Por outro lado, foi realizada na terça-feira desta semana, dia 26, na Prefeitura de Olímpia, uma reunião com os museus da região de Barretos para conhecerem os detalhes do Cadastro Estadual de Museus (CEM-SP).

O encontro, que discutiu a preservação do patri­mô­nio público e a importância do SISEM-SP e do Cadastro Estadual de Museus (CEM-SP), contou com as presenças de Tina Riscali, secretária de Cultura, Esportes e Lazer, Ro­sely Seno, diretora do Museu de História e Folclore Maria Olímpia, Raquel de Mattos, museóloga e ges­tora do Museu Ruy Mene­zes, de Barretos, Regina Ponte, coordenadora da Unidade de Preservação do Patrimônio Museo­ló­gi­co e Davidson Kaseker, diretor do Sistema Estadual de Museus.
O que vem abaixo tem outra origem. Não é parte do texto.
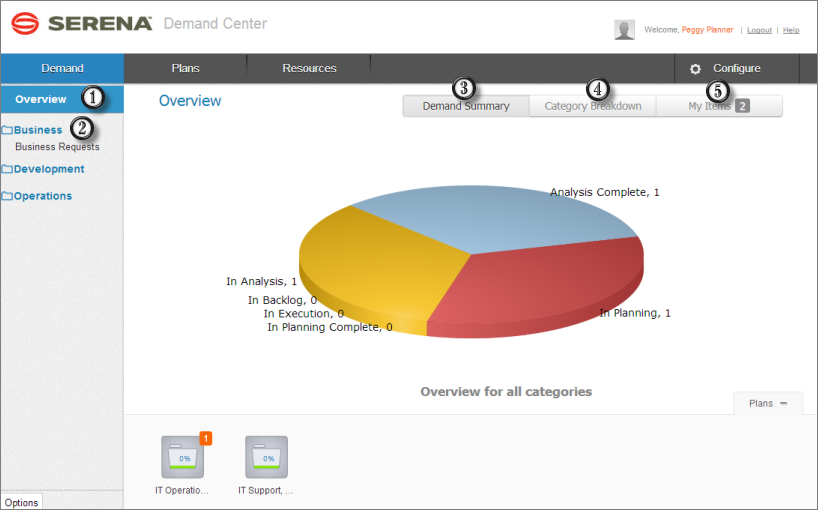Click the Business folder icon
This screenshot has width=818, height=510.
(7, 130)
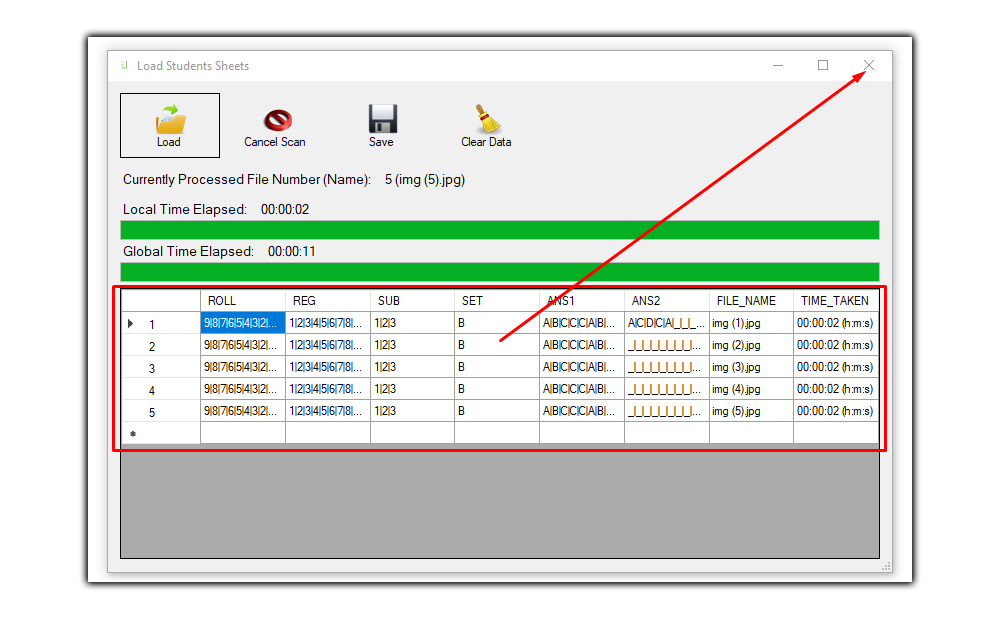Click the Local Time Elapsed progress bar
The width and height of the screenshot is (1000, 620).
(x=500, y=230)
O Cadastro Estadual de Museus de São Paulo é um instrumento de política pú­blica elaborado pela secretaria da Cultura do Estado de São Paulo, por meio da atuação do Grupo Técnico de Coordenação do Sistema Estadual de Mu­seus (GTC SISEM-SP), que visa estabelecer padrões normativos para o setor museológico e sistematizar as informações sobre os museus em território paulista, identificando suas condições estruturais e atuando de forma dia­ló­gica para sua qualificação.

O SISEM-SP, Sistema Estadual de Museus de São Paulo, congrega e articula os museus paulis­tas, com o objetivo de pro­mover a qualificação e o fortalecimento insti­tucional. O sistema atua em cinco linhas de ação principais: articulação, apoio técnico, comunicação, formação e fomento.